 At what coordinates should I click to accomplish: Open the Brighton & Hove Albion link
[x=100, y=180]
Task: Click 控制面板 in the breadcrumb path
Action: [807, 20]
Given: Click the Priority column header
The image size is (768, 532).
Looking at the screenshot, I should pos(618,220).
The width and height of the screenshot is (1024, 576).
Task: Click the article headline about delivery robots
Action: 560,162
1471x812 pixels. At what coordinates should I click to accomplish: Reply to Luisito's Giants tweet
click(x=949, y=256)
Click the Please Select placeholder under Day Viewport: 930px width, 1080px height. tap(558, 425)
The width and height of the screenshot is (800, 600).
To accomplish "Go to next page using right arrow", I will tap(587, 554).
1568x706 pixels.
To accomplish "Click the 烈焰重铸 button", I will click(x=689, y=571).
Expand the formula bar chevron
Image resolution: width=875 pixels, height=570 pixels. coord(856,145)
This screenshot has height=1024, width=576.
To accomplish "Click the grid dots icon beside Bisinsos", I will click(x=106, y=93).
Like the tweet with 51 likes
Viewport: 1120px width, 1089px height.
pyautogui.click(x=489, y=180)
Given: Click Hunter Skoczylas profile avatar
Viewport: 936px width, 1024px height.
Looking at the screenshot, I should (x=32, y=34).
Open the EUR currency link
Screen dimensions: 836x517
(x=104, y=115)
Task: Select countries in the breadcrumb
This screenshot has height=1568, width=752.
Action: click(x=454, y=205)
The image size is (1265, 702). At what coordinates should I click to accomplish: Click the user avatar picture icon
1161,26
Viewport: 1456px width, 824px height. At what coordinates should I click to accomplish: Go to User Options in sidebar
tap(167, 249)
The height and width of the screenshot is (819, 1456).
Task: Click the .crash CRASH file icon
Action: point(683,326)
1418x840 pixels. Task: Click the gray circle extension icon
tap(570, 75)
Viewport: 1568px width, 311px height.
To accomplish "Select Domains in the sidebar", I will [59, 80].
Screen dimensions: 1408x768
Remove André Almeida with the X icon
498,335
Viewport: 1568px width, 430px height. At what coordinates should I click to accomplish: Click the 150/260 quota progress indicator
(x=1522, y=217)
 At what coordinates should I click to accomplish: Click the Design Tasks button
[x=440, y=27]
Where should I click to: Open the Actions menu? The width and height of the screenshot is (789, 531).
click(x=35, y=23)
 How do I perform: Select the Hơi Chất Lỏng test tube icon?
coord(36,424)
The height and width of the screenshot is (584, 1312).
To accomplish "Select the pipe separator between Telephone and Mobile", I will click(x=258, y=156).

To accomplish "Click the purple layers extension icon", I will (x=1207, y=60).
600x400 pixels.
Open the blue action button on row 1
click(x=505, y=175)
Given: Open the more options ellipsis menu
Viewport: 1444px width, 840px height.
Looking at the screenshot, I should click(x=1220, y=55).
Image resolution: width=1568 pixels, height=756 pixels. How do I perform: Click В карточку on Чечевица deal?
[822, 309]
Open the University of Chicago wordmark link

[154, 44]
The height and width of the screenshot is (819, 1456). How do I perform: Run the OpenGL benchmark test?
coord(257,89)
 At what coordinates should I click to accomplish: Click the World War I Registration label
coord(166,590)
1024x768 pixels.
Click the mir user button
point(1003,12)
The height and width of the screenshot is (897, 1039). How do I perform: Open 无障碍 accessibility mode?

> **Task goal**
Rewrite the part of the records that opens with the line containing "Like the tweet with 51 likes" and closes with the line containing "click(x=505, y=175)", replacing "sidebar" with "side panel" and leaving everything else unchanged. Return only those lines.

> **Correct answer**
Like the tweet with 51 likes
Viewport: 1120px width, 1089px height.
pyautogui.click(x=489, y=180)
Given: Click Hunter Skoczylas profile avatar
Viewport: 936px width, 1024px height.
Looking at the screenshot, I should (x=32, y=34).
Open the EUR currency link
Screen dimensions: 836x517
(x=104, y=115)
Task: Select countries in the breadcrumb
This screenshot has height=1568, width=752.
Action: click(x=454, y=205)
The image size is (1265, 702). At what coordinates should I click to accomplish: Click the user avatar picture icon
1161,26
Viewport: 1456px width, 824px height. At what coordinates should I click to accomplish: Go to User Options in side panel
tap(167, 249)
The height and width of the screenshot is (819, 1456).
Task: Click the .crash CRASH file icon
Action: point(683,326)
1418x840 pixels. Task: Click the gray circle extension icon
tap(570, 75)
Viewport: 1568px width, 311px height.
To accomplish "Select Domains in the side panel", I will [59, 80].
Screen dimensions: 1408x768
Remove André Almeida with the X icon
498,335
Viewport: 1568px width, 430px height. At what coordinates should I click to accomplish: Click the 150/260 quota progress indicator
(x=1522, y=217)
 At what coordinates should I click to accomplish: Click the Design Tasks button
[x=440, y=27]
Where should I click to: Open the Actions menu? The width and height of the screenshot is (789, 531).
click(x=35, y=23)
 How do I perform: Select the Hơi Chất Lỏng test tube icon?
coord(36,424)
The height and width of the screenshot is (584, 1312).
To accomplish "Select the pipe separator between Telephone and Mobile", I will click(x=258, y=156).

To accomplish "Click the purple layers extension icon", I will (x=1207, y=60).
600x400 pixels.
Open the blue action button on row 1
click(x=505, y=175)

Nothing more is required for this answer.